● **BRANO SELEZIONATO**:
★ ★ ★ ★
Detto questo, visto anche che tu stesso parli di voler razionalizzare l'evento nonostante ti sembri troppo estremo per poterlo fare efficacemente, provo a proporre una spiegazione per me evidente, evidente forse perché, pur essendo io lontano da strutturate conoscenze psicologiche, conosco abbastanza me stesso. E, come disse non ricordo più chi (credo qualcuno di cui ho letto solo qualche aforisma): niente di umano mi è sconosciuto. Per il semplice fatto che dentro ognuno di noi è possibile trovare ciò che si trova dentro di tutti (e di tutto, animali compresi, con cui condividiamo metà patrimonio psichico, anche se è una perfetta metà solo da un punto di vista quantitativo, mentre qualitativamente l'altra metà è molto maggiore, al di là di quanto la usiamo). Non ci sono alieni inconoscibili, quando si tratta di interiorità (neanche quando si tratta di esteriorità, a dire il vero, scienza docet, senza essere comunque fanatico di quest'ultima).
★ ★ ★ ★
● **DATI FORNITI**:
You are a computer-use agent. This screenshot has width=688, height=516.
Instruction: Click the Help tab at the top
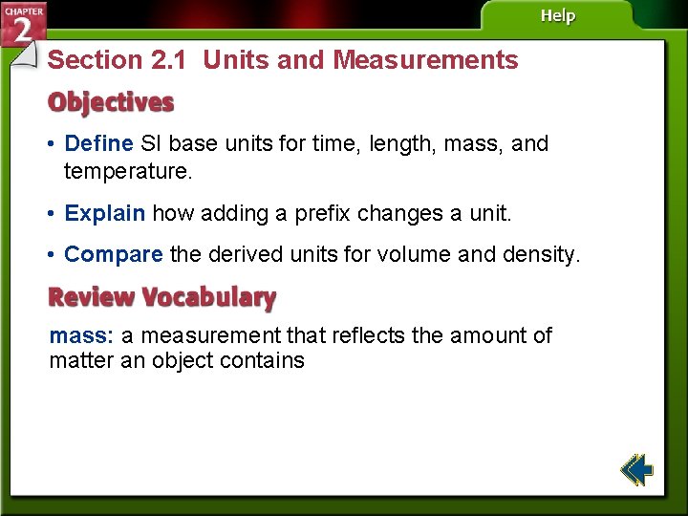(558, 16)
★ ★ ★ ★
● **COMPITI ED ESERCIZI**:
1. Traduci in inglese questa frase del brano selezionato: "Non ci sono alieni inconoscibili, quando si tratta di interiorità (neanche quando si tratta di esteriorità, a dire il vero, scienza docet, senza essere comunque fanatico di quest'ultima)."
2. Prosegui il brano selezionato a partire dalla sua ultima frase, mantenendone tono e argomento.

● **RISPOSTE PER COMPITO**:
1. There are no unknowable aliens when it comes to the inner world (not even when it comes to the outer world, to tell the truth, as science teaches, without being a fanatic of the latter, in any case).

2.
E, guardandomi appunto dentro, magari rannicchiato in un angolo, attualmente zitto zitto cercando di non farsi vedere, anche se in passato magari ha cercato di alzare la testa per un attimo, subito frenato dai suoi compagni più nobili (pare che alla fine abbia personalizzato fantasiosamente anche io le forze che ci animano...), posso trovare una spinta che non vuole la felicità altrui. Nonostante tutta la mia empatia, che di continuo gli altri mi elogiano anche se cerco di non mostrarla troppo (sia per non dare l'impressione di essere invadente, sia per non farla diventare una qualità che esalta l'ego, e sia per difesa: l'empatico può essere visto come debole), si trova in me anche il fastidio che altri possano essere felici. Credo che non ci sia niente di soprannaturale, non più di quanto lo sia ogni altra nostra caratteristica interiore (ammesso ma per niente concesso che la parola soprannaturale abbia un qualche significato legittimo in un mondo in cui tutto è regolato o comunque in rapporto con il resto dell'esistenza, anche se sono il primo a pensare che questo non legittima il pensiero che la nostra interiorità sia il "prodotto" della materia; ma questo è un altro discorso).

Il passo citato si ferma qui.